Text for analysis:
--- START ---

What is GKE Inference Gateway?
GKE Inference Gateway is a Kubernetes-native gateway for serving generative AI on Google Kubernetes Engine (GKE). It extends the GKE Gateway and builds on the open Gateway API Inference Extension (llm-d). Unlike classic load balancing, it makes model-aware routing decisions: requests go to the best-suited Pod replica based on live metrics such as KV cache utilization, GPU or TPU utilization, and request-queue length, rather than generic round-robin.
This solves a core problem when running your own LLM inference on Kubernetes: generic load balancing ignores the characteristics of language models, leading to high time-to-first-token, uneven accelerator utilization, and unnecessary token cost. LLM-aware routing and disaggregated serving lower latency and cost measurably and make serving generative AI on GKE more predictable.

--- END ---

Data extracts:

--- START ---

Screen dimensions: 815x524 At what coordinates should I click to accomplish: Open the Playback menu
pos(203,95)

--- END ---
--- START ---

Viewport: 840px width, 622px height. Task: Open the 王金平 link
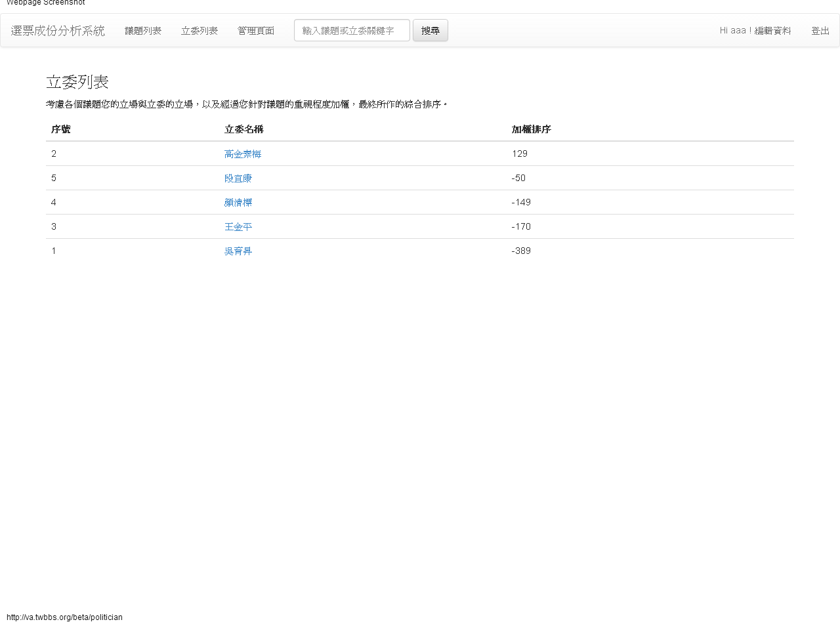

--- END ---

Tasks and exercises:
**a.** In the text on GKE Inference Gateway, which open project does the gateway build on?
**b.** Write the next part of the text on GKE Inference Gateway, continuing after its final sentence.

Responses by item number:
**a.** The open Gateway API Inference Extension (llm-d).

**b.**
Core Features
- Model-aware routing: Requests are routed by model name (OpenAI API format). This enables traffic splitting, gradual rollouts, and dynamic multiplexing of multiple LoRA adapters on shared accelerators.
- Prefix-cache-aware routing: Requests that share context go to the same replicas to maximize cache hits. Google reports this improves time-to-first-token for prefix-heavy multi-turn workloads and reduces accelerator requirements.
- Disaggregated serving: The compute-intensive prefill phase is separated from the memory-intensive decode phase onto independently scalable nodes. Google reports roughly 60 percent higher throughput along with better TTFT and TPOT.
- LLM-optimized autoscaling and observability: Autoscaling (HPA) uses model server metrics to scale efficiently. Cloud Monitoring dashboards track request rate, latency, errors, and saturation.
Typical Use Cases
Self-hosted LLM serving on GKE: Teams that run language models themselves on GKE distribute load in an accelerator- and cache-aware way instead of round-robin. This lowers latency and uses expensive GPUs and TPUs more evenly.
Multi-tenant LoRA serving: Multiple fine-tuned LoRA adapters run on shared accelerators and are addressed by model name. This makes it cost-effective to serve many specialized model variants.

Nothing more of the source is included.